Page text
Have you ever sought out counsel that would tell you what you want to hear, rather than truth, so that you could proceed with your own agenda? The writer of the lesson says that herein is an important lesson we can learn from George Washington.
As the first president of the United States, Washington had no precedent to follow when choosing the men who would shape his thinking and the new government. Wisely, Washington chose an eclectic group of people to fill cabinet positions and be his closest advisers. They were from different parts of the country, and they had different views on how the government should operate. Instead of choosing advisers exclusively from his state of Virginia, Washington chose to surround himself with people who had the same ultimate goals in mind. The varied opinions about how to achieve common goals helped President Washington make choices that were more informed and wiser.
Unfortunately, Ahab did not make similar decisions. He surrounded himself with false prophets who told him whatever he wanted to hear. However, today’s lesson focuses on the one prophet who refused to compromise the truth.
Walter Brueggemann says that at least on the surface, 1 and 2 Kings are historical narratives. That is, the text reports on the events and personalities that comprise the history of Israel (north and south) from 962, at the death of David, to 587 and the end of Jerusalem, together with a brief addition likely dated to 561.
But we do well to remember that no book of the Bible seeks merely to give us a history lesson. Every book in the Bible intends to tell us something about God.
The Old Testament narratives, 1 and 2 Kings included, were passed down with the intention of revealing truth about the relationship between God and his people. These books were read by the Babylonian exiles, who had many deep and painful questions regarding the benefits of being chosen by God. Jerusalem’s destruction and the exile of its people raised questions about God’s sovereignty and love. The point is that these books and others are more than history, though that is also reality.
First Kings 22 opens by describing a conversation between two kings: Ahab of northern Israel (reigned 874-853 BC) and Jehoshaphat of southern Judah (reigned 873-849 BC). Before launching a joint military initiative, Ahab decided to consult his prophets to learn whether God would give him victory (1 Kings 22:10). Consulting God (or false gods) before battle was customary (example: Judges 20:18, 1 Samuel 23:2).
Ahab followed this practice, but he sought divine guidance from about 400 false prophets. These men were charged with discerning God’s will while having no access to God! Their counsel was united that God would grant victory in the expected battle (1 Kings 22:1-6). A favorable report, delivered from a unified front, would certainly seem convincing.
But King Jehoshaphat was unimpressed by the verdict of the false prophets. Jehoshaphat’s reign was characterized by religious reform and the suppression of idolatry (2 Chronicles 17:3-6). But he found himself in a compromised position because he had entered into a political alliance with the spiritually lapsed northern kingdom. Consequently, in an attempt to do right, Jehoshaphat asked Ahab if he didn’t have a prophet of the true God who could be consulted. Ahab admitted that Micaiah was such a prophet.

Material

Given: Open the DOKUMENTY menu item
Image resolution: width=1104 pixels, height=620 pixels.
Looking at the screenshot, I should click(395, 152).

Instructions
1. Print the part of the text about Ahab and the prophets, starting at "Ahab followed this" and ending at "certainly seem convincing.".
2. In the text about Ahab and the prophets, how many false prophets did Ahab seek divine guidance from?

Per-task answers
1.
Ahab followed this practice, but he sought divine guidance from about 400 false prophets. These men were charged with discerning God’s will while having no access to God! Their counsel was united that God would grant victory in the expected battle (1 Kings 22:1-6). A favorable report, delivered from a unified front, would certainly seem convincing.

2. About 400.